Kalanand's September 2016 Log

August 2016

October 2016

September 6th

HyperLogLog: Counting unique things

Let's say I want to know the number of unique elements in a list, i.e., its cardinality N. For example, the number of unique websites I visited today, or the number of unique searches I performed, or the unique words I read in today's newspaper, etc.

If I want exact answer, I need to store all unique elements and their counts in a map. This map consumes O(N) memory, which is, quite prohibitive for large N.

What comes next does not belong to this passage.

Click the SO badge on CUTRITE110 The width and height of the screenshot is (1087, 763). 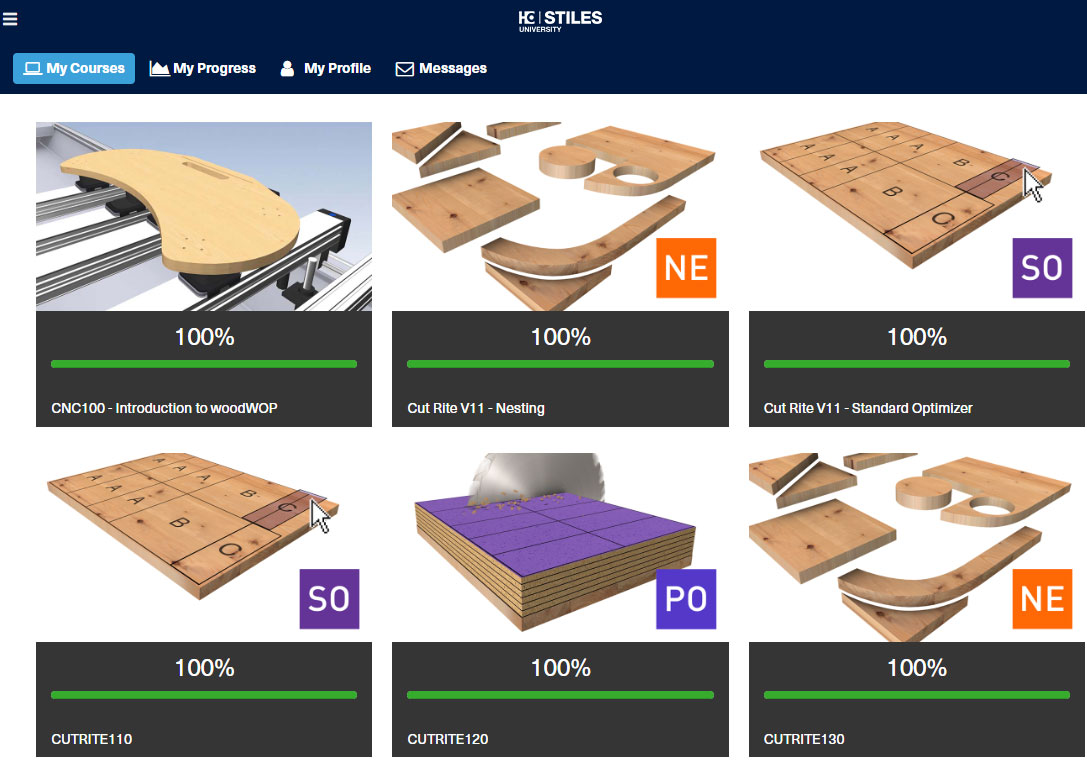(329, 599)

There is a class of algorithms to provide good approximation of the number of unique elements using just a constant, and small, amount of memory. The best of such algorithms currently known is called HyperLogLog, and is due to Philippe Flajolet (2007):

http://algo.inria.fr/flajolet/Publications/FlFuGaMe07.pdf

The algorithm's practical implementation is discussed in detail in this 2013 paper from Google

http://static.googleusercontent.com/media/research.google.com/en//pubs/archive/40671.pdf

How it works?

HyperLogLog is a probabilistic data structure. The main trick behind this algorithm is very simple. Suppose I have a string which consists of {0, 1} with equal probability. What is then the probability that it will start with '0', with '00', with '000', with k zeros? It is 1/2, 1/4, 1/8, and 1/2^k etc. This means that if I have encountered a string with k zeros, I have approximately looked through 2^k elements. Having a list of elements that are evenly distributed between 0 and 2^k − 1 I can count the maximum number of the biggest prefix of zeros in the binary representation and this will give me a reasonable estimate of cardinality. This concept is similar to recording the longest run of heads in a series of coin flips and using that to guess the number of times the coin was flipped.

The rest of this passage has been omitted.